| The records |
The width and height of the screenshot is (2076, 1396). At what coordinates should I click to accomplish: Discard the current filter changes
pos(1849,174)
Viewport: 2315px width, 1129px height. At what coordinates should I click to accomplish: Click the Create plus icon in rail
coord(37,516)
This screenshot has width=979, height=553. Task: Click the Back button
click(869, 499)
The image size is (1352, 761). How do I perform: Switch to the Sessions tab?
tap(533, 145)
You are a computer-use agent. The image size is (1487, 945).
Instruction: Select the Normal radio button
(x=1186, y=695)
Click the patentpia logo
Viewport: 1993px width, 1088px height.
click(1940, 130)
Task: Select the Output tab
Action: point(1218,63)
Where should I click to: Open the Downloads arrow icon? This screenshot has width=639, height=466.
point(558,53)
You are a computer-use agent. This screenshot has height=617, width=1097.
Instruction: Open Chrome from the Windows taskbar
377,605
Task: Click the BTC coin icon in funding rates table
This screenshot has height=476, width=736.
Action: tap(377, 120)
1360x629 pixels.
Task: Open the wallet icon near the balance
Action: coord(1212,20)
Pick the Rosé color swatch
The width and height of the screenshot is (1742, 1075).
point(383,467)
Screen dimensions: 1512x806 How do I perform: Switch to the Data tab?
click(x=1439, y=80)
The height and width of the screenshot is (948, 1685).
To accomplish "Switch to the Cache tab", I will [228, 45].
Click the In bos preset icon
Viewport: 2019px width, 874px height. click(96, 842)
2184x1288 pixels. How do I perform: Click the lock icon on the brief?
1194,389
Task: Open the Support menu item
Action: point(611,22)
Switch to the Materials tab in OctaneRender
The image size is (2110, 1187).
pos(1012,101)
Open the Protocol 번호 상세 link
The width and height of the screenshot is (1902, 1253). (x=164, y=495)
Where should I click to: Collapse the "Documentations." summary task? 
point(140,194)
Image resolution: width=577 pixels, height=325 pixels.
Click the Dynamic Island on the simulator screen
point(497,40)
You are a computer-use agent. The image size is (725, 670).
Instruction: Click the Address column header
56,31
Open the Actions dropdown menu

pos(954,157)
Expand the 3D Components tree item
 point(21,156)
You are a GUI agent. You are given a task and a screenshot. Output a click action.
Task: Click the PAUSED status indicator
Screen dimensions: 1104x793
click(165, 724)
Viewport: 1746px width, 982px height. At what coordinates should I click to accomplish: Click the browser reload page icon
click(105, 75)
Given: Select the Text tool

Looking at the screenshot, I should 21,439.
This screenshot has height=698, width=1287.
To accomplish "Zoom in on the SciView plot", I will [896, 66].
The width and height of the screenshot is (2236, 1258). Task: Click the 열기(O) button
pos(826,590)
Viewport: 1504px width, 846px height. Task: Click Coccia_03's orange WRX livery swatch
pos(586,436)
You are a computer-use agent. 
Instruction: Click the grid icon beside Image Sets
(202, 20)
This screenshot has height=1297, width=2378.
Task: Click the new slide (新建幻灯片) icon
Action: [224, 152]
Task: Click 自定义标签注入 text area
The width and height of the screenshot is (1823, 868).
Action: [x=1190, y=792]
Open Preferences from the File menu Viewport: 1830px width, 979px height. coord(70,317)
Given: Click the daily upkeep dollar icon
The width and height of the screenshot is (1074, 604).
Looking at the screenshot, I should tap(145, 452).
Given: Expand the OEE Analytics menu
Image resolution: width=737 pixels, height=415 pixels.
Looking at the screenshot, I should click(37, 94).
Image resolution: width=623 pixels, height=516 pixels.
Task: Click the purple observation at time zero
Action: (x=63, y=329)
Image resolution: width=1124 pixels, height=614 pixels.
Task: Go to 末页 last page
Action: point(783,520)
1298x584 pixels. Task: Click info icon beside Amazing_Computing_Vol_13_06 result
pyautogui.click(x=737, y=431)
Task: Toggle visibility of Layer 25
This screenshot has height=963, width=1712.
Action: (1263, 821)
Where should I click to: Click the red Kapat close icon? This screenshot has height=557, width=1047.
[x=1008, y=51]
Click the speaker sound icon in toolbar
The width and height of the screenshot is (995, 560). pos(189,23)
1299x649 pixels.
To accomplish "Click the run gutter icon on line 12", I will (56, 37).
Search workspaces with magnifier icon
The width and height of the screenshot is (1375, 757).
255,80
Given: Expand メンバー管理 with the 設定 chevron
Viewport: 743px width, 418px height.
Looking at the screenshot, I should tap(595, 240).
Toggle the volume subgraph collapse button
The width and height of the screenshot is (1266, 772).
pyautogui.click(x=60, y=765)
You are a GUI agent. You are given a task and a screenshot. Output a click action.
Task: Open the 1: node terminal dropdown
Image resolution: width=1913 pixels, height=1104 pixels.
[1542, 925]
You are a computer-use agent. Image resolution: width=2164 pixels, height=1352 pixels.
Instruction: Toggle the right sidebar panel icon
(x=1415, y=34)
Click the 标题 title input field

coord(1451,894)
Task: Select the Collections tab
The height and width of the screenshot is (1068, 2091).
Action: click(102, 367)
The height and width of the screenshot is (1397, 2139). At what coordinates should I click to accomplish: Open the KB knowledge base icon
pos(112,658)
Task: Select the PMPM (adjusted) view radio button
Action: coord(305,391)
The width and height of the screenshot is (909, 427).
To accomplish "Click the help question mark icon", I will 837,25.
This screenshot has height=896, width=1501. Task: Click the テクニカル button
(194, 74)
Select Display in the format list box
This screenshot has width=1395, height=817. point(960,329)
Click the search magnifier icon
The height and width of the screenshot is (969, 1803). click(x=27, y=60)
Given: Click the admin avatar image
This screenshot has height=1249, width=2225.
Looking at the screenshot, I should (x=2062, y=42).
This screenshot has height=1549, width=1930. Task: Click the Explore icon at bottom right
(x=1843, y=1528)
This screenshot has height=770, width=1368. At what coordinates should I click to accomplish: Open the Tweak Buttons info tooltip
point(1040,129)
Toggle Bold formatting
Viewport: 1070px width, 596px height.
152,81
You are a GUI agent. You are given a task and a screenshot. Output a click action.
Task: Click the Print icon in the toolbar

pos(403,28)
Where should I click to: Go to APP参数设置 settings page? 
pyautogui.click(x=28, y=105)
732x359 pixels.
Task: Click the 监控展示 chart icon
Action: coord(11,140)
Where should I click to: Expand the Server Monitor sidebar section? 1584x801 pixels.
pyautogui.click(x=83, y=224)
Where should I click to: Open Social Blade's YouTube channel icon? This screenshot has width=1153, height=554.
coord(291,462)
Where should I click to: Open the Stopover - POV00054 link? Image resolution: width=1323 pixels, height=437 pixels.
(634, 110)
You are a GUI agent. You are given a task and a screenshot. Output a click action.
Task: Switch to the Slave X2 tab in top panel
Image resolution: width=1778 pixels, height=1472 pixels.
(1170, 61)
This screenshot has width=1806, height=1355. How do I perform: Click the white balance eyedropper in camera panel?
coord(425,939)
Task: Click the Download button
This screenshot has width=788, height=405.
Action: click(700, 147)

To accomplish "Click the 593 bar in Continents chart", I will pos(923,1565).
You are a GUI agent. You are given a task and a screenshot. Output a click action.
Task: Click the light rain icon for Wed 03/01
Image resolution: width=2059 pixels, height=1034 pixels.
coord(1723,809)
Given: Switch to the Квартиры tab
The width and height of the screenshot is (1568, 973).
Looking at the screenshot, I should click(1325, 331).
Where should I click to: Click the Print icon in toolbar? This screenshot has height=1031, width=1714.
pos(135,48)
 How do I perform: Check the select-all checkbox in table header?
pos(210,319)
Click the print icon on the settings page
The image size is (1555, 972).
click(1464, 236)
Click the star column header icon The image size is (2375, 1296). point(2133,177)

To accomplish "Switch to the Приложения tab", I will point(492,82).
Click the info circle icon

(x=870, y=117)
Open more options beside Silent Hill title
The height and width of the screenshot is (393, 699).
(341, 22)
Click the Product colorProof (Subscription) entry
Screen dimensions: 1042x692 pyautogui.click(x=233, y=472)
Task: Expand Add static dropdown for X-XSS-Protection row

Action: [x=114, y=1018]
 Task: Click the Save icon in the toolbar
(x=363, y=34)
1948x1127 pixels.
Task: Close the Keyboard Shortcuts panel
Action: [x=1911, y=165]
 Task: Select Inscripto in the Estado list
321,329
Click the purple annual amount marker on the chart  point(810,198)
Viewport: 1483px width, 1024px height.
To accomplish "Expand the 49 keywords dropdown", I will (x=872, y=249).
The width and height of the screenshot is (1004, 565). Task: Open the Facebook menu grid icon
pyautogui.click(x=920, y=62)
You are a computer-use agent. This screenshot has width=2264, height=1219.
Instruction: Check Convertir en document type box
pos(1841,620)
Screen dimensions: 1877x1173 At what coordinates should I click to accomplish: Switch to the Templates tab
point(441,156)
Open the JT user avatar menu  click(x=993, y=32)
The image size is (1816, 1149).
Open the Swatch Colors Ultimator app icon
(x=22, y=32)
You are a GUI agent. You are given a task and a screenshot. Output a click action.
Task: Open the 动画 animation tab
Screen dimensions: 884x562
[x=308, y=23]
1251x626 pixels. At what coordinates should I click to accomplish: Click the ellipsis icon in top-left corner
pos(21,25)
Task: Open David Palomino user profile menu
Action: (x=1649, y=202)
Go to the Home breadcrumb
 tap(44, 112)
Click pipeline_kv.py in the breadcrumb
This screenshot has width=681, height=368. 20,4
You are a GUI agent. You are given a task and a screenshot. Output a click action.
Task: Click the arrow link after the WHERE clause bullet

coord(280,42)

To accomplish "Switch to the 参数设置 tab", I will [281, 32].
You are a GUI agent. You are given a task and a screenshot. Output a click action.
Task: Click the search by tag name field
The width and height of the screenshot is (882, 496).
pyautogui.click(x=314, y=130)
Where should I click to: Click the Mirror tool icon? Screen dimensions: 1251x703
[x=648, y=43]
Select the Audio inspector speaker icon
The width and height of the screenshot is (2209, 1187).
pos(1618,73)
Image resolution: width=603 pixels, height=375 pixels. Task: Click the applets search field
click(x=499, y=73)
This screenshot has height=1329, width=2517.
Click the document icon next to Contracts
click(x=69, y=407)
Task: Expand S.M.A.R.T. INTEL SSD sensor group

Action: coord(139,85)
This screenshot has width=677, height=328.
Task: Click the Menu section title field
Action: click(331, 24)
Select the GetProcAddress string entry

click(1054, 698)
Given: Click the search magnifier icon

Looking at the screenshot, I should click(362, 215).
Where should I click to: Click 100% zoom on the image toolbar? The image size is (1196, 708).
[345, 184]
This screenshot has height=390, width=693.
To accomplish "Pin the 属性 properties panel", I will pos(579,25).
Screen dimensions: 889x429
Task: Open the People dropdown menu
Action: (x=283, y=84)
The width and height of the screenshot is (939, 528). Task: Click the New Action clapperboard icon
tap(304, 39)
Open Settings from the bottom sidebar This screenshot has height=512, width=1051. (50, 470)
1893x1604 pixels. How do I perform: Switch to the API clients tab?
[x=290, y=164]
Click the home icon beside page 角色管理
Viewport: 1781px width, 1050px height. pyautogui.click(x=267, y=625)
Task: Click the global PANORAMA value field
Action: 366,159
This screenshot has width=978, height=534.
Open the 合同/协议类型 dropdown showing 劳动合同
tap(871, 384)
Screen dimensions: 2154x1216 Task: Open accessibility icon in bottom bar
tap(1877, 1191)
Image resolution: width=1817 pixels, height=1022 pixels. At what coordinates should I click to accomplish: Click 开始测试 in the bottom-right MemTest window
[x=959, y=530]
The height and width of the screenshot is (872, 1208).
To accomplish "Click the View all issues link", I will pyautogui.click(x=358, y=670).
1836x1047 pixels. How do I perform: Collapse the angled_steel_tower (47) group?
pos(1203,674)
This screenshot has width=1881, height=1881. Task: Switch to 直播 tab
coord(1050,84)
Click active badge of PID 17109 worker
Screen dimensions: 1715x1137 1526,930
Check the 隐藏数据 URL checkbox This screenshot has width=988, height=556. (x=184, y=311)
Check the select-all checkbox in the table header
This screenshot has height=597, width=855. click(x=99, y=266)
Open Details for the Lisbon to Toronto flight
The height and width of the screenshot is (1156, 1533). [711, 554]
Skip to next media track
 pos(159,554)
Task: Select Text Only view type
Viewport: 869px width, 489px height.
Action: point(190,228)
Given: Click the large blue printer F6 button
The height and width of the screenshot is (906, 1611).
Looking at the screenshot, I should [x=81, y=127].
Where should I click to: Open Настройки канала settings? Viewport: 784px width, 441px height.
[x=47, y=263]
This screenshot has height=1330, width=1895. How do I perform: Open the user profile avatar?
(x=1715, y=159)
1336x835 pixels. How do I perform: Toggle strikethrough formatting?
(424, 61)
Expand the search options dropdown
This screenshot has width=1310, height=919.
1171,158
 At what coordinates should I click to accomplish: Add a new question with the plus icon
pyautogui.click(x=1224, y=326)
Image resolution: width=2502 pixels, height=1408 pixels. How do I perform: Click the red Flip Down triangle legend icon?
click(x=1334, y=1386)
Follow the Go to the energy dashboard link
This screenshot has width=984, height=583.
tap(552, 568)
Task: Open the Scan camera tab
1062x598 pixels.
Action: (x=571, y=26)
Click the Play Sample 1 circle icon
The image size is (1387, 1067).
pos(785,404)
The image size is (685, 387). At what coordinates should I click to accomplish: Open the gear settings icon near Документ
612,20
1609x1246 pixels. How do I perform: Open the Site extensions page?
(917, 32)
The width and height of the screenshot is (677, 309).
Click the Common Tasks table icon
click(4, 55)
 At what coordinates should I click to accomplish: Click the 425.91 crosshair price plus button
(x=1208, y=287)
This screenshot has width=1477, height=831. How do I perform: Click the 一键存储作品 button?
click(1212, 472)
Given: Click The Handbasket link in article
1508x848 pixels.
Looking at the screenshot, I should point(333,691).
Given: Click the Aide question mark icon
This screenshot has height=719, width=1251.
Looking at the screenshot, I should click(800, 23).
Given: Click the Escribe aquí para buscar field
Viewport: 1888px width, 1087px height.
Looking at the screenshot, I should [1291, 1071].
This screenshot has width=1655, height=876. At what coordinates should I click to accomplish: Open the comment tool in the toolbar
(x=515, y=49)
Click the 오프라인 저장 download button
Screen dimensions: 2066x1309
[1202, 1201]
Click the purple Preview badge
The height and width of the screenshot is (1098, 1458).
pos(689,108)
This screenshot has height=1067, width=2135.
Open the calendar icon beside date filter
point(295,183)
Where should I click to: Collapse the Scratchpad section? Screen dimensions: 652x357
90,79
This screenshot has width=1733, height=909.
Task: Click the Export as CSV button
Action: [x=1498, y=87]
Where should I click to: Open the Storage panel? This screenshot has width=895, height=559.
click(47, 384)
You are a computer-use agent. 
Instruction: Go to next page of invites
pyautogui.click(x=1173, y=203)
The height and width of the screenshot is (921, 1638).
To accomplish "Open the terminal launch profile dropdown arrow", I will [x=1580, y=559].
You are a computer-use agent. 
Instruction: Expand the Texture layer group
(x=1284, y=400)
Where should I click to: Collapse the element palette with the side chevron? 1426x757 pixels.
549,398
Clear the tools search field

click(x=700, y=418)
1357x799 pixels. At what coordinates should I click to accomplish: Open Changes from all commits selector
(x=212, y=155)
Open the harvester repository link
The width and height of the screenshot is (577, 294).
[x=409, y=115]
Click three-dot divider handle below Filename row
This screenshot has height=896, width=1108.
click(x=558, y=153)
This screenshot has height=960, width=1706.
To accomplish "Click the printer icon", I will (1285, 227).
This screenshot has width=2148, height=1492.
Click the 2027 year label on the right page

| What you are asked to do |
Within the listing, how many lines hold the word "computer"? Answer with the number by itself.

| Expected answer |
8